You’ve got the basics down, but what about these pro-traveler tips for the holidays?
Book early, sure. Pack a change of clothes in your carry-on, check. Read the reviews, of course.
You probably have a lot of travel tips that have served you well, but holiday travel brings a whole new line of opportunity and a few new challenges. While the holidays can be a great time for traveling, you’ll want to have these lesser-known tips in your back pocket (not your wallet, but you knew that).
Ship your presents ahead of time:
If you’re bringing gifts to your destination and they’re bigger than a shoebox, ship them! It can save you from paying extra luggage fees and will lighten your load. Plus, delivering presents early can build excitement sitting under the tree!
It can be a hassle getting to even one new place through holiday travel traffic, so if you’re thinking about multiple destinations, you should forget flying. A holiday cruise handles all the back and forth for you, so you can easily see multiple destinations—plus the journey is far more enjoyable!
Don’t travel the day before:
Repeat after us: “I will not travel the day before!” That goes for Thanksgiving, Christmas, Chanukah, and New Year’s Eve. Avoid it! That said, if you want fewer crowds, consider traveling ON a holiday itself.
Plan activities early:
Not all of us are planners, but around the holidays it can be even more important. With many restaurants and attractions closed, operating on reduced hours, or booked up, having your reservation or event tickets before traveling will mean you don’t miss out on top activities.
Consider the road less traveled:
Or the destination less visited. It’s great to visit the Caribbean around the holidays—and there are so many reasons why you should—but if you’re looking for slightly better deals and fewer crowds, try something different! Maybe visit the Nordic wonders of Iceland or the craggy coastlines of Canada and New England. Or stop through multiple countries in the British Isles.
Get the local language download:
You should do your best to download the local language, both literally and mentally. Most translation apps let you save a language for offline use—a lifesaver when Wi-Fi service may be unavailable—so set up your phone early.
And learn some local phrases for celebrating the holidays! If you have to ask for directions, locals will appreciate hearing a simple “Hanukkah Sameach!” or “Feliz Navidad” before you ask your question.
Get a seasonal spa service:
Look, the hustle and bustle of the holidays can be exciting—especially when traveling—but it can also be tiring. Prevent burnout by scheduling some time to relax, like fuzzy-robe-and-cucumbers-on-your-eyes relax. You can find spa treatments, and maybe even holiday specials at some hotels or cruise ships, so kick back.

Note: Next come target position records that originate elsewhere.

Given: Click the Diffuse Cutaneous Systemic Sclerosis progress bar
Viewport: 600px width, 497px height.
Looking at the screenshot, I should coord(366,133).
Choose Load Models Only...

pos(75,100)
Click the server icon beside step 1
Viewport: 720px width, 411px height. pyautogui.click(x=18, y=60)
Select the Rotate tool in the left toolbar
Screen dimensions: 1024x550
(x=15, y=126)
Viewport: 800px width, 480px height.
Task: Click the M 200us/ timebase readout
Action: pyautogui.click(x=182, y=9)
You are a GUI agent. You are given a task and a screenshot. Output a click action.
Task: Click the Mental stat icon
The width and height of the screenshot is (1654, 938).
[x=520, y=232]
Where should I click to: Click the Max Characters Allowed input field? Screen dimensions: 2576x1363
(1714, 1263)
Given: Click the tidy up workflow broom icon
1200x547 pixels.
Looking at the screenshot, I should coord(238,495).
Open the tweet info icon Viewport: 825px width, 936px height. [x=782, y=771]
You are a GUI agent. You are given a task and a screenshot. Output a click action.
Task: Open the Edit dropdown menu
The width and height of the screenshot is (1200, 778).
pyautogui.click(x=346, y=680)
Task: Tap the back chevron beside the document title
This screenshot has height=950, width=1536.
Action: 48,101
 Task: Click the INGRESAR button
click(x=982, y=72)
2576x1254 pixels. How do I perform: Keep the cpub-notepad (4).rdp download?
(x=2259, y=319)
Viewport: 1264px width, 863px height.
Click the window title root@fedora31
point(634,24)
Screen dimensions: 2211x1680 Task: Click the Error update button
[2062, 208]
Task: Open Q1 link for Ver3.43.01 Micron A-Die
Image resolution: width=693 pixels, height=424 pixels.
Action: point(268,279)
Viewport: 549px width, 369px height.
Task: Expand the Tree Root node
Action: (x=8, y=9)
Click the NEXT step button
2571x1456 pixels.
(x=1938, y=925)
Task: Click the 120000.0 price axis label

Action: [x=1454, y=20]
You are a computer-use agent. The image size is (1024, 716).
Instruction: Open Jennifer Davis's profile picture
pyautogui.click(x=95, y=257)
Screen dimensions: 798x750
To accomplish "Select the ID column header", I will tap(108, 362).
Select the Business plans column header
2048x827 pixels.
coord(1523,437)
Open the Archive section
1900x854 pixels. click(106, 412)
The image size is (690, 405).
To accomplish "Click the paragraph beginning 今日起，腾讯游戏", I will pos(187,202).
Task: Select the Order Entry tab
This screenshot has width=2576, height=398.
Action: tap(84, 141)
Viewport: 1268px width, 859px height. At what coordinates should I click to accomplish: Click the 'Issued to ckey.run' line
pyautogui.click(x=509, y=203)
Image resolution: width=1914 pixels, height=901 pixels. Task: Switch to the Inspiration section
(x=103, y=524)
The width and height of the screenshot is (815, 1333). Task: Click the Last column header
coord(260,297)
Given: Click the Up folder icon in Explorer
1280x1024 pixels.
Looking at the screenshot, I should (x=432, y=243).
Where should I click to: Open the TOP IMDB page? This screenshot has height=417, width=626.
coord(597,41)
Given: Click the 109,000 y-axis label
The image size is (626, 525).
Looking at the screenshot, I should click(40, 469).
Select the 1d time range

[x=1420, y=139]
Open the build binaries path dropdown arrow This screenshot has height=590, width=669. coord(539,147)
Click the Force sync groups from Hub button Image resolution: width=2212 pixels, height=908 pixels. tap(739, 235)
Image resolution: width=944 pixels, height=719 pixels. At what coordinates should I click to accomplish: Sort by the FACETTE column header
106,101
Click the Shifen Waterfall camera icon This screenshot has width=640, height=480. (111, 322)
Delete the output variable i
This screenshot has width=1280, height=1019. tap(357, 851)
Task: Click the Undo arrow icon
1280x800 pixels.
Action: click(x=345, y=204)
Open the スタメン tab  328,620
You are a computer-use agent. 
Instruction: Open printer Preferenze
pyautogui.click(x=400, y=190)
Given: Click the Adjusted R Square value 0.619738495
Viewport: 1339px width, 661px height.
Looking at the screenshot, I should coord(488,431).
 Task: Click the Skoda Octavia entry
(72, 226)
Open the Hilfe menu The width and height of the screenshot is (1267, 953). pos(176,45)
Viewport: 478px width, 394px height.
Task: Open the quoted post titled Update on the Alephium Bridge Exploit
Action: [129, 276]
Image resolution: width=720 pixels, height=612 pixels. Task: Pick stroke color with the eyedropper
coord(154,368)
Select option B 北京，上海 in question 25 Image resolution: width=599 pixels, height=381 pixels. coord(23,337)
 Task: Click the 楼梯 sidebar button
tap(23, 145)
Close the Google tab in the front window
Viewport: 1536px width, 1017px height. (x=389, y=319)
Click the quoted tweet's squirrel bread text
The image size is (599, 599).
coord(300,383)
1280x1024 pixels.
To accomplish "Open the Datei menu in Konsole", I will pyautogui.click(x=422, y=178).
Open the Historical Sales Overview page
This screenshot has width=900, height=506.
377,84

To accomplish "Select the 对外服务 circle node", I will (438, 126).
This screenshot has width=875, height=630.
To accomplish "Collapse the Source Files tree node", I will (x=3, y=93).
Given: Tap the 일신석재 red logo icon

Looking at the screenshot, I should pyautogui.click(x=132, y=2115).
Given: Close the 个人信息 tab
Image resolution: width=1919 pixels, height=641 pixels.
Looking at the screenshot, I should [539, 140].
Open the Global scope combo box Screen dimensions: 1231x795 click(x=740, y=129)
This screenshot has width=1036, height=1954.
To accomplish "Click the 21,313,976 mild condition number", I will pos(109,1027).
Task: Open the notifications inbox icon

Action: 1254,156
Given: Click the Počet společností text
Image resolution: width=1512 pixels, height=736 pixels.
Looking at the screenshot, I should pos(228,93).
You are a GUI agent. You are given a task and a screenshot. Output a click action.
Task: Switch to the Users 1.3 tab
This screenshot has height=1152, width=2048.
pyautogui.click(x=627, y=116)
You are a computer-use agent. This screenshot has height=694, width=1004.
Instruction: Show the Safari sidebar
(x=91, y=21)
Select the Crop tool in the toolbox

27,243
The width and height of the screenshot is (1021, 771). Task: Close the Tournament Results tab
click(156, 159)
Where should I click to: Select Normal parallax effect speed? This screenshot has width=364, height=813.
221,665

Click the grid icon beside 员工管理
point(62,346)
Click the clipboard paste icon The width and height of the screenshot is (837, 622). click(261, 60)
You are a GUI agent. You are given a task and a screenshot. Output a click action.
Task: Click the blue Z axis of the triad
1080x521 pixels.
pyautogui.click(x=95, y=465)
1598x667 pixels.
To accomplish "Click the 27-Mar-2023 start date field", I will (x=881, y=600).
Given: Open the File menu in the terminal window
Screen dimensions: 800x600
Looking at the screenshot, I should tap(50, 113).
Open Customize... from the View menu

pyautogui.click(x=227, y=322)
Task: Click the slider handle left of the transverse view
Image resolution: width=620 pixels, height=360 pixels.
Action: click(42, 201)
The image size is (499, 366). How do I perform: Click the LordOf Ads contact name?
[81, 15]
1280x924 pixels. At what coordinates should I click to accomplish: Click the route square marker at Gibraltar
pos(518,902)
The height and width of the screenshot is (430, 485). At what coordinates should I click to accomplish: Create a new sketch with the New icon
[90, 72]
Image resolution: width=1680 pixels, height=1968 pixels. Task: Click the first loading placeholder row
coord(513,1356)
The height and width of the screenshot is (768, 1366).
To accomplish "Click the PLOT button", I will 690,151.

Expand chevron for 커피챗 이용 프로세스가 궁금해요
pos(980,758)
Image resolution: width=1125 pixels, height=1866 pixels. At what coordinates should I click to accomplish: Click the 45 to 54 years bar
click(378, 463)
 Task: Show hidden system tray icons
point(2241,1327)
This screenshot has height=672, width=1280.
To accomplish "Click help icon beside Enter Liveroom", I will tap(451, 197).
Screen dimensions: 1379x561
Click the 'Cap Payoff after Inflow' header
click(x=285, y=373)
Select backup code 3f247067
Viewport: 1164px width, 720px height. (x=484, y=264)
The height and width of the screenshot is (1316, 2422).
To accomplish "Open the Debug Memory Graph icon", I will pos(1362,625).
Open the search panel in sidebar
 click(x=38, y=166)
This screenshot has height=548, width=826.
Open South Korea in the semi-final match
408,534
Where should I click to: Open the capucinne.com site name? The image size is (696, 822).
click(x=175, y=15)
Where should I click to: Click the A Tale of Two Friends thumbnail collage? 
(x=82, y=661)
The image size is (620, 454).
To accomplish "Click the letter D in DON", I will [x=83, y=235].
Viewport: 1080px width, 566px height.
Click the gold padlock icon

Adapt to time changes early:
This is a great travel tip all year; set your alarm earlier or force yourself to stay up a little later to match your sleeping hours with your destination. You’ll be able to hit the ground running and feel less jetlagged.
This is even more important for holiday travelers. Why? Many opt to spend New Year’s Eve abroad and get a feel for the local customs and celebrations, so make sure you’re prepped to stay up past midnight!
Remember what’s important:
At the heart of your trip, it’s the people you’re spending time with that matter most. Always keep this in mind if something doesn’t go according to plan. If you need to improvise, create your own fun and let your companions know you’re still happy to be with them for the holidays.